Copy out exactly the lines from the one containing "Viewport: 1455px width, 786px height." to the last line of the records below, both included, and leave out any pictures.

──────── The input ────────

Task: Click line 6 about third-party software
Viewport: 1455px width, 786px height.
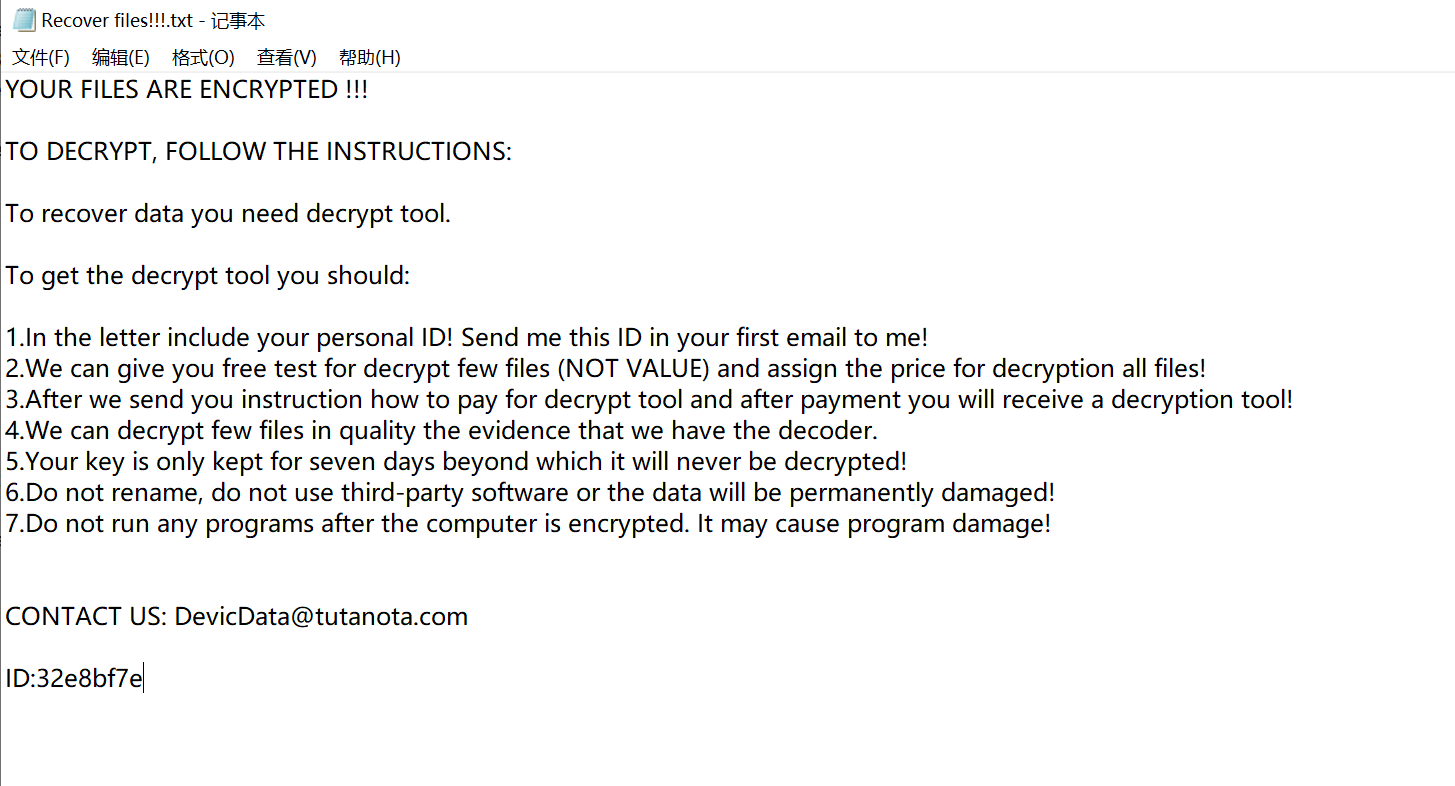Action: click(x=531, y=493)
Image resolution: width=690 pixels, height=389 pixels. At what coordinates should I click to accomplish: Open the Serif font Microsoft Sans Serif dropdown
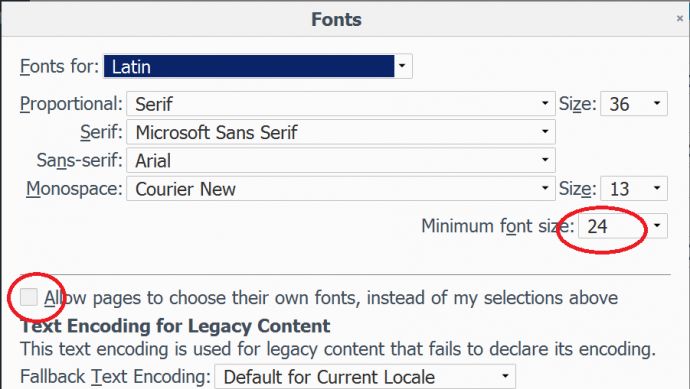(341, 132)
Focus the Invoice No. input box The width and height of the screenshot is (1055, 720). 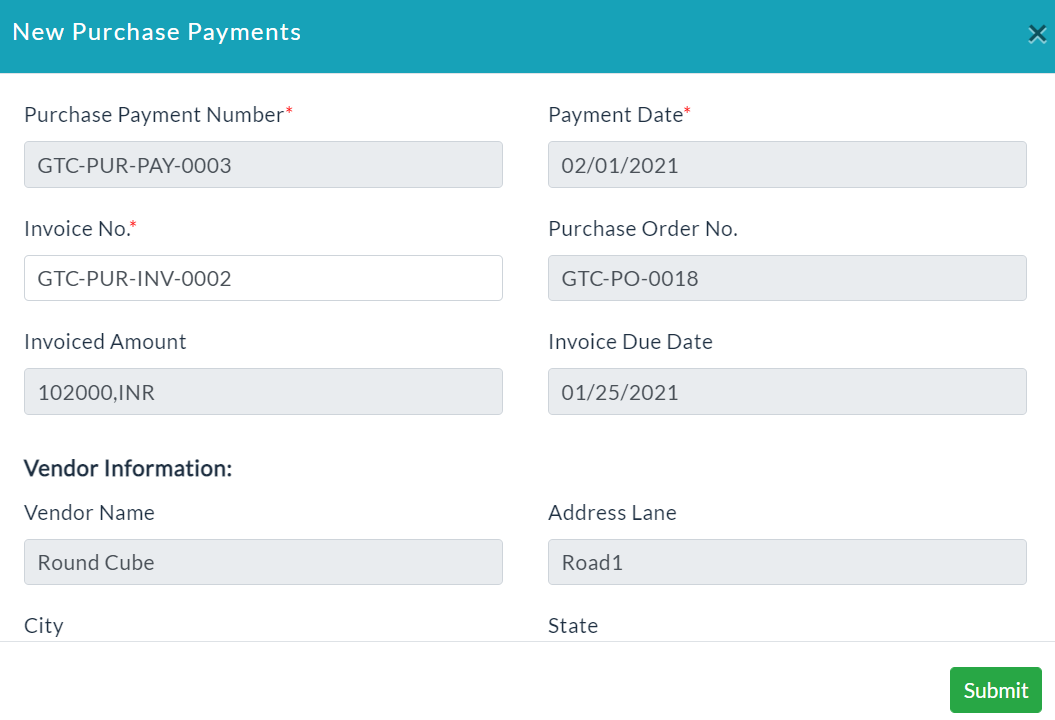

────────

=== Answer to this problem ===
Viewport: 1455px width, 786px height.
Action: click(x=531, y=493)
Image resolution: width=690 pixels, height=389 pixels. At what coordinates should I click to accomplish: Open the Serif font Microsoft Sans Serif dropdown
(341, 132)
Focus the Invoice No. input box The width and height of the screenshot is (1055, 720). 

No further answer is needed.